Modeling and Optimization of Meta-Caching Assisted Transcoding

The increase of aggregate Internet bandwidth and the rapid development of 3G wireless networks demand efficient delivery of multimedia objects to all types of wireless devices. To handle requests from wireless devices at runtime, the transcoding-enabled caching proxy has been proposed to save transcoded versions to reduce the intensive computing demanded by online transcoding. Constrained by available CPU and storage, existing transcoding-enabled caching schemes always selectively cache certain transcoded versions, expecting that many future requests can be served from the cache. But such schemes treat the transcoder as a black box, leaving no room for flexible control of joint resource management between CPU and storage. In this paper, we first introduce the idea of meta-caching by looking into a transcoding procedure.
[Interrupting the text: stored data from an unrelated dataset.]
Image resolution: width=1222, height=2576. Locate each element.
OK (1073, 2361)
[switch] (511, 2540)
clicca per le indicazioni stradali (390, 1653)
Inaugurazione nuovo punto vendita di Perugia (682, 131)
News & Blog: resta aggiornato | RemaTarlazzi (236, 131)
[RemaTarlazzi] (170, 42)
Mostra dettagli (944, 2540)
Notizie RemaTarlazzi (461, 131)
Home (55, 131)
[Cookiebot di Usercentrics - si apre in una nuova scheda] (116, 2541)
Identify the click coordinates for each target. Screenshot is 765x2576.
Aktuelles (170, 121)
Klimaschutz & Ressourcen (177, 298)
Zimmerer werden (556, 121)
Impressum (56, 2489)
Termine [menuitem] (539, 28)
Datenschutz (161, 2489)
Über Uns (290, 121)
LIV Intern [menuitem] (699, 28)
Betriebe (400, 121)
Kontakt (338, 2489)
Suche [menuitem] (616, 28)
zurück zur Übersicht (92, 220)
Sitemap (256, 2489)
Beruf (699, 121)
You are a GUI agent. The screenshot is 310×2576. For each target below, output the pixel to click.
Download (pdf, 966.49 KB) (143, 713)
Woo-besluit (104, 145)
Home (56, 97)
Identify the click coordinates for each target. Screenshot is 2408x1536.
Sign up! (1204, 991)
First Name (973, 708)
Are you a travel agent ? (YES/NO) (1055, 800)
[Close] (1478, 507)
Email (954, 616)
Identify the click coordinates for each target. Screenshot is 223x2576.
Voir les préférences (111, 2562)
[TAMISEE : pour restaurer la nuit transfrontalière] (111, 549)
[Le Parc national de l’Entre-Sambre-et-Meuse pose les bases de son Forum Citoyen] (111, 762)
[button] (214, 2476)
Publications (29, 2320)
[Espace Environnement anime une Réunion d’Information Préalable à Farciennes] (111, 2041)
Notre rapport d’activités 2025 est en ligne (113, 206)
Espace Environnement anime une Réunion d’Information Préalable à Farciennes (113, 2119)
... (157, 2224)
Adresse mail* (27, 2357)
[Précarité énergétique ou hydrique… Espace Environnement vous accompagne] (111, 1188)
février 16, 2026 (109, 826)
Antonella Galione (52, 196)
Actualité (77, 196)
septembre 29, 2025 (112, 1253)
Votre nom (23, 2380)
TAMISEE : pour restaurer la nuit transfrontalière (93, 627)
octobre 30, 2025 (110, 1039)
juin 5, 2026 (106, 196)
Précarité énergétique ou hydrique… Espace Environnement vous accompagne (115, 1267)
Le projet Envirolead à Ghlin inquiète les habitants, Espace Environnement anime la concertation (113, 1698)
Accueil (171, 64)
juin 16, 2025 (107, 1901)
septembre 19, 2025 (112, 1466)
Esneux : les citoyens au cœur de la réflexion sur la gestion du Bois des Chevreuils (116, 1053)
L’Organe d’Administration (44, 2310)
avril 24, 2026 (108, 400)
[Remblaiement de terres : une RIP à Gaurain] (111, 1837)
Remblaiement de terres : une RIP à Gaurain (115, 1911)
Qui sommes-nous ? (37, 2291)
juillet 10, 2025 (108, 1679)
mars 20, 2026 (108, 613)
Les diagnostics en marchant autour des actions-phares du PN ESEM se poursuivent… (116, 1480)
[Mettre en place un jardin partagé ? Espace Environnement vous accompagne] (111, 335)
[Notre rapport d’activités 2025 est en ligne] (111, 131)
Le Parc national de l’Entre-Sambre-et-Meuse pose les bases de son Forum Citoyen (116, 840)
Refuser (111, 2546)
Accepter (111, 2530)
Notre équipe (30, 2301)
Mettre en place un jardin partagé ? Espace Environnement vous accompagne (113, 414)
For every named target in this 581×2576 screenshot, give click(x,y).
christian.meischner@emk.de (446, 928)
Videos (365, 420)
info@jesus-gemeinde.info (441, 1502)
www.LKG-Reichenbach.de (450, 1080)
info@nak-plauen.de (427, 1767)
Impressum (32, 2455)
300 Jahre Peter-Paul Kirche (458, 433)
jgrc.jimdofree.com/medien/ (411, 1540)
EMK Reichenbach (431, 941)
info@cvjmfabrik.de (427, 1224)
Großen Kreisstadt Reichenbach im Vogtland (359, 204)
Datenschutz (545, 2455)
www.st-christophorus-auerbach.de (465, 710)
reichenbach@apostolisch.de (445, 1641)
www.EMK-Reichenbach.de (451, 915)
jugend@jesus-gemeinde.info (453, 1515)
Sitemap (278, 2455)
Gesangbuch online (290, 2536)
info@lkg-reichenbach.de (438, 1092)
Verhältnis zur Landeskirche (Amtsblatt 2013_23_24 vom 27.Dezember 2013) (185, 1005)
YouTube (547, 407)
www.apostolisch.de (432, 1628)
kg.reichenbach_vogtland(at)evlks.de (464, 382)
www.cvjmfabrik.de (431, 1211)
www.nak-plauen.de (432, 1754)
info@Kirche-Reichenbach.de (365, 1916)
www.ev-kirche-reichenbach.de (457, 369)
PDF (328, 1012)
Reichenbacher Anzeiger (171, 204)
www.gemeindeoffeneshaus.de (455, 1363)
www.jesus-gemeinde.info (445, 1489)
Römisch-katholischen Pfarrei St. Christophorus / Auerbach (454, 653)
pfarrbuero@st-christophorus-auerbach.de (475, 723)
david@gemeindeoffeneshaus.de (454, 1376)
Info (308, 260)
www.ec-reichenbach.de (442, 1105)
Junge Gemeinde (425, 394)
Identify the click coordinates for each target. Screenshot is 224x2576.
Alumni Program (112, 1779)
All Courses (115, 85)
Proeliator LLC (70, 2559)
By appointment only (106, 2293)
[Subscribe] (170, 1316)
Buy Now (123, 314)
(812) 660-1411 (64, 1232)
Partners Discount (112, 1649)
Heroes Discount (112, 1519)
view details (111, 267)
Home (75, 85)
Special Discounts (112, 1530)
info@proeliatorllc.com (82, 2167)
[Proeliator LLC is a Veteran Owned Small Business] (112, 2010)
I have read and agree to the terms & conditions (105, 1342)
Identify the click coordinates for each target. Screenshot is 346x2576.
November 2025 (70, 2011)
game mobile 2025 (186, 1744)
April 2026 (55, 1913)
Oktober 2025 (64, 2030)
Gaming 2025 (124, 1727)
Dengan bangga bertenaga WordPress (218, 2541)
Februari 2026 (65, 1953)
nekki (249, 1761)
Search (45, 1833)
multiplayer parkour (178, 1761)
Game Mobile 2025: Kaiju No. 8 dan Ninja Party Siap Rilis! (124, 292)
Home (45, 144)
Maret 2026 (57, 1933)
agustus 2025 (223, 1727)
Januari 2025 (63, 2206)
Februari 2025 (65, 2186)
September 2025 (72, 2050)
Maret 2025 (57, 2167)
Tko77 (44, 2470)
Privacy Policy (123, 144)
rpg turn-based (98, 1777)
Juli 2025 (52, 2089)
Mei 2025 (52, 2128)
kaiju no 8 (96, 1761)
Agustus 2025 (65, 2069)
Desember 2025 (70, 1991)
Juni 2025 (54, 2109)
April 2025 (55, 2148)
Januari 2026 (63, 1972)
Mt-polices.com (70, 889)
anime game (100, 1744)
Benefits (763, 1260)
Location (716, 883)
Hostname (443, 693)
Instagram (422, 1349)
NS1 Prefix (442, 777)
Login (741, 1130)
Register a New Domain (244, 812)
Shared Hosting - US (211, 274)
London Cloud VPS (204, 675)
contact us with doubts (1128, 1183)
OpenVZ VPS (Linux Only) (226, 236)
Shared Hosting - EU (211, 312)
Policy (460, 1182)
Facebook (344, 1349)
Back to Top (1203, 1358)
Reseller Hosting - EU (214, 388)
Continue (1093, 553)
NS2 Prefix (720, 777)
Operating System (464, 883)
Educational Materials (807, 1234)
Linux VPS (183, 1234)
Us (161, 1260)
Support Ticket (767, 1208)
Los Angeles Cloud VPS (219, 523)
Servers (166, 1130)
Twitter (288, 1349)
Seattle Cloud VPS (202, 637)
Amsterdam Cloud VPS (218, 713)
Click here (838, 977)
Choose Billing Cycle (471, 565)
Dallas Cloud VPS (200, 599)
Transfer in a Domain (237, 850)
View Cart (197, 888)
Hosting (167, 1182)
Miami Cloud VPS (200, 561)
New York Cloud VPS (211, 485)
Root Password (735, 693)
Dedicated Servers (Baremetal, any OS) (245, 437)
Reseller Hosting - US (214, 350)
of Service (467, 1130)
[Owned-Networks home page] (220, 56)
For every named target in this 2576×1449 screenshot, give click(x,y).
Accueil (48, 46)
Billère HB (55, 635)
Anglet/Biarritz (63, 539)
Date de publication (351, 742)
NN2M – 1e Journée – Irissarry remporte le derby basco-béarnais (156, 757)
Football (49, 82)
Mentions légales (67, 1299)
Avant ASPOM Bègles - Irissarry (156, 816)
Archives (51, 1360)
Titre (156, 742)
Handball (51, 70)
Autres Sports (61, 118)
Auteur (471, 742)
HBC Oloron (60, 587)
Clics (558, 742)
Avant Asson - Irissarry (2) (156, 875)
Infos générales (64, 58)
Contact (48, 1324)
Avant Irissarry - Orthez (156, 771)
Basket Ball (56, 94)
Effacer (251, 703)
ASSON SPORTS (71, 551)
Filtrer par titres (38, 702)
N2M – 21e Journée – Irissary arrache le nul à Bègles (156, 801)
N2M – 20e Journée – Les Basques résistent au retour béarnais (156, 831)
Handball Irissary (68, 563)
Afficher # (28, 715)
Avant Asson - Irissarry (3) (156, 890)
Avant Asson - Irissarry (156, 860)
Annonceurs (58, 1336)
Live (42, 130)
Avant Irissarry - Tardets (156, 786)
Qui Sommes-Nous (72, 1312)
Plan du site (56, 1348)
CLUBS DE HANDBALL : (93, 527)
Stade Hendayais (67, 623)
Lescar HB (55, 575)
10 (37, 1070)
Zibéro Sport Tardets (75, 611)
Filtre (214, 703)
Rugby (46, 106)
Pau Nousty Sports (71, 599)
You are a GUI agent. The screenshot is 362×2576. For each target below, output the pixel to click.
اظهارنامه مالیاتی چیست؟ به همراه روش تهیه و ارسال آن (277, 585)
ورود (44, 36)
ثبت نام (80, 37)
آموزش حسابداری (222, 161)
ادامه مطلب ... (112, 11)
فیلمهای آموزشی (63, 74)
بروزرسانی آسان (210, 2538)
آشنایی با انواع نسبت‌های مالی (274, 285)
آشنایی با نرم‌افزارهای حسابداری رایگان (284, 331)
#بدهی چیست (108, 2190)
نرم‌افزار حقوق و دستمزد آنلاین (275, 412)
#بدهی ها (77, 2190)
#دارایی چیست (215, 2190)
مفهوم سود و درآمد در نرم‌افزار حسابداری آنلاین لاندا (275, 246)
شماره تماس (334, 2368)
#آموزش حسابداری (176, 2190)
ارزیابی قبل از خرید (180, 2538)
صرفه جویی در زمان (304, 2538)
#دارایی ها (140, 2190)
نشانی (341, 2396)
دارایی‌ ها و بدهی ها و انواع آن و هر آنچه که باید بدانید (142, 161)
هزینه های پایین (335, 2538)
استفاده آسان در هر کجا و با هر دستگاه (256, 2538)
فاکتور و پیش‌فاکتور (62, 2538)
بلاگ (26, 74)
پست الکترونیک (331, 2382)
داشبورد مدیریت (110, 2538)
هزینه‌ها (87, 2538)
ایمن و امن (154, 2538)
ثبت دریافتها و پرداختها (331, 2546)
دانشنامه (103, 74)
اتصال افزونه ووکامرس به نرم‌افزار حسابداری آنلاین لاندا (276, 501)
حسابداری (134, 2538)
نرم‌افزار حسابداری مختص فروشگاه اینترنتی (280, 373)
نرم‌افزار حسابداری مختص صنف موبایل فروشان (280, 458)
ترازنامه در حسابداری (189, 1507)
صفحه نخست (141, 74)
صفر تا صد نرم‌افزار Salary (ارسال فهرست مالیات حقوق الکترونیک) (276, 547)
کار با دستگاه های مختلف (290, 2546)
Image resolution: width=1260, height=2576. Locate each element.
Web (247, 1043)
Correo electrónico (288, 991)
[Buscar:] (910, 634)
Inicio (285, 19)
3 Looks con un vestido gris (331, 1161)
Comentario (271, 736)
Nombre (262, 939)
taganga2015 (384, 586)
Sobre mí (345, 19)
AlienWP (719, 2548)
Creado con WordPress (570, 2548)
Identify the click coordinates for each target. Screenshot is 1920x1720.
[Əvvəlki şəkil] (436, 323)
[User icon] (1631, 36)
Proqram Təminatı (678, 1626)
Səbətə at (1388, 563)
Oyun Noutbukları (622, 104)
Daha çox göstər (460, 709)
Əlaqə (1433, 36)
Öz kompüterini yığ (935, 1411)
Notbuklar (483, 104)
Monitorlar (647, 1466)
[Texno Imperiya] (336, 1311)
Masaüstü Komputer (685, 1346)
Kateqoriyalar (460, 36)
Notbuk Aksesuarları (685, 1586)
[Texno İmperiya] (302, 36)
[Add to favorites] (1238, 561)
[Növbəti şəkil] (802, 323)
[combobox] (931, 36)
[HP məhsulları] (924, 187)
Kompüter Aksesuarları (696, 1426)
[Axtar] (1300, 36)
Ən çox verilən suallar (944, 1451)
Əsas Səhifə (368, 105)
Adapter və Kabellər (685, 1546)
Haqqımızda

Instead of caching certain selected transcoded versions in full, meta-caching identifies intermediate transcoding steps from which certain intermediate results (called metadata) can be cached so that a fully transcoded version can be easily produced from the metadata with a small amount of CPU cycles. Achieving big saving in caching space with possibly small sacrifice on CPU load, the proposed meta-caching scheme provides a unique method to balance the utilization of CPU and storage resources at the proxy. We further construct a model to analyze the meta-caching scheme. Based on the analysis, we propose AMTrac, Adaptive Meta-caching for Transcoding, which adaptively applies meta-caching based on the client request patterns and available resources. Experimental results show that AMTrac can significantly improve the system throughput over existing approaches.